**AIM**
Please count the lines in the material below that contain the string "Where" and give only that number.

___ DATASET ENTRIES

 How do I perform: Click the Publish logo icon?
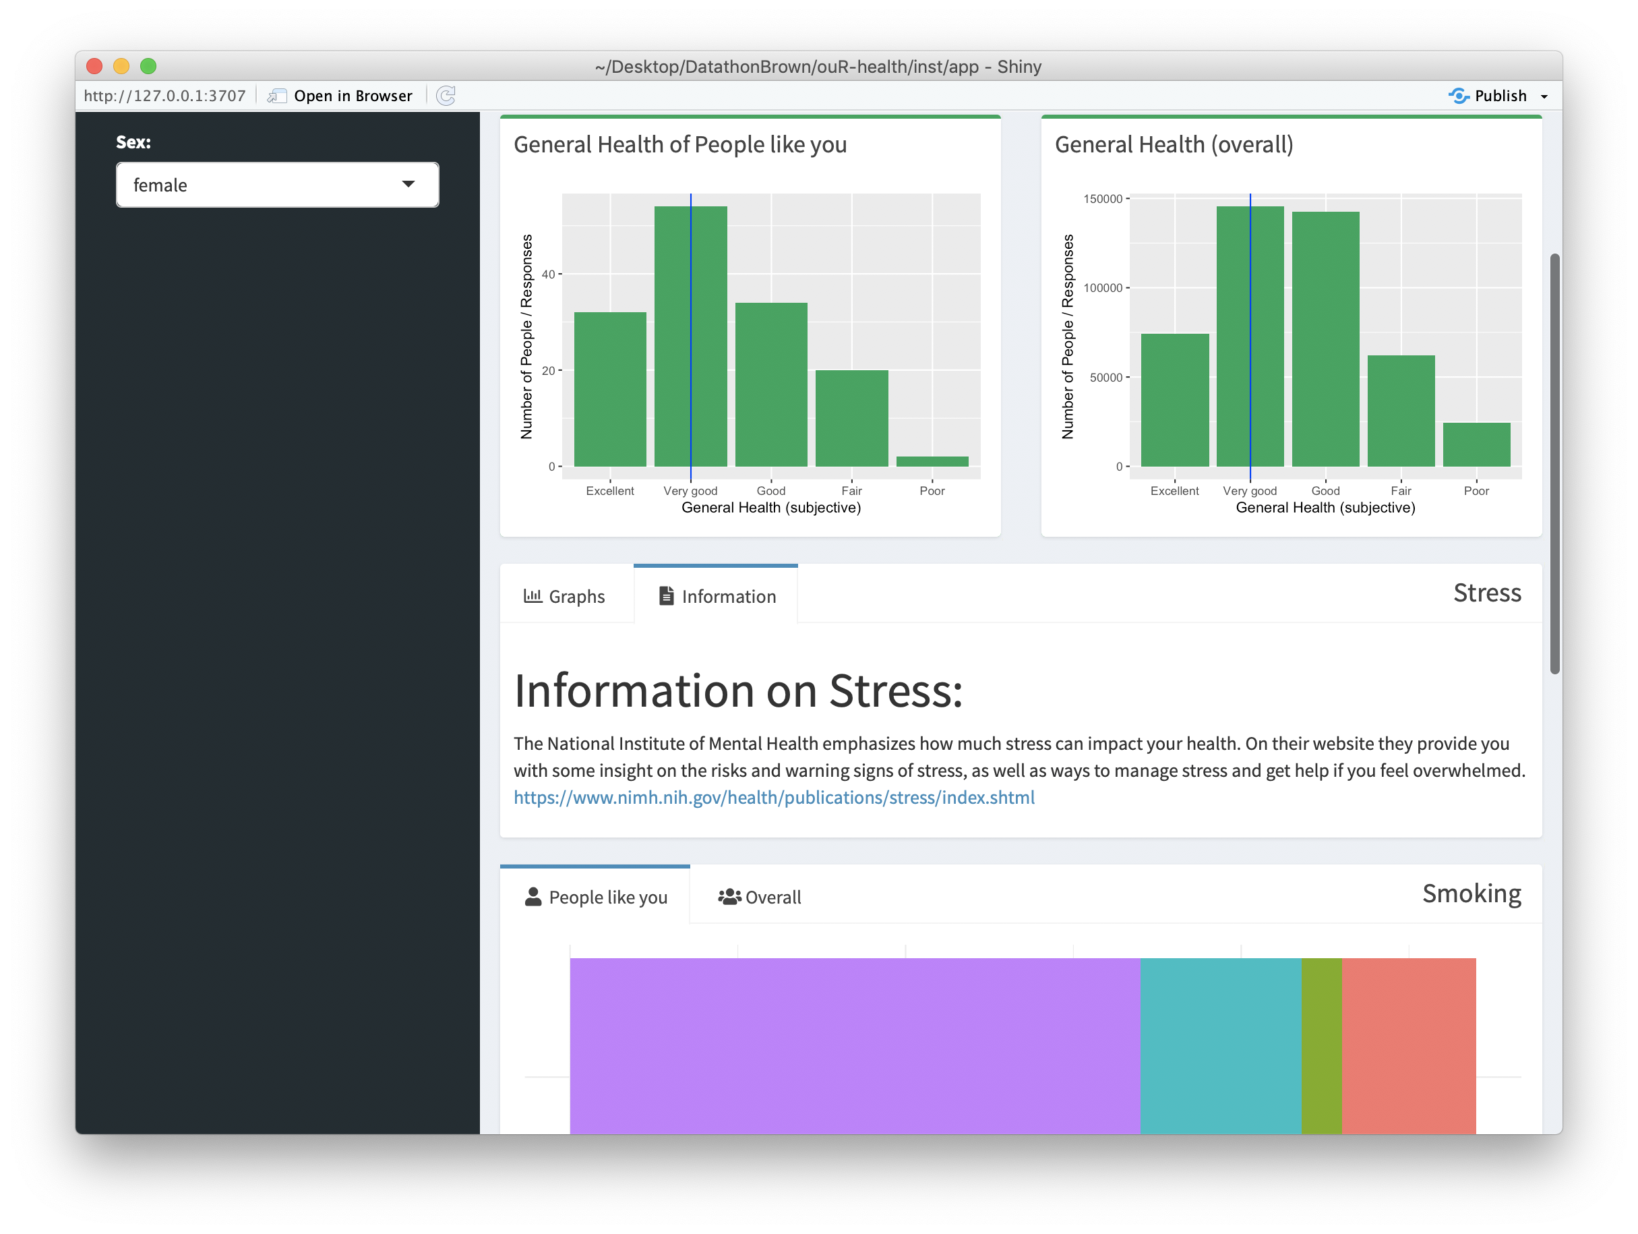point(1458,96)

______
___ DATASET ENTRIES

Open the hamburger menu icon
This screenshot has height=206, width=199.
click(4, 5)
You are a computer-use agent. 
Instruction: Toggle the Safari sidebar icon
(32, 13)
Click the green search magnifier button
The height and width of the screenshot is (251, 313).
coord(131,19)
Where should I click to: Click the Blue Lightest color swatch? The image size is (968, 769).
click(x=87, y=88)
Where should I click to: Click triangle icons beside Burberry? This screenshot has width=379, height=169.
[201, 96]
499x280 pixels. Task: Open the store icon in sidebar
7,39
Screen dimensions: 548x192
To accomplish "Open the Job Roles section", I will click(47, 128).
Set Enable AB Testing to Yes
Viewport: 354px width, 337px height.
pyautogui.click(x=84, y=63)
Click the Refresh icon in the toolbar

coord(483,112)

______

**FINISHED EXERCISE**
2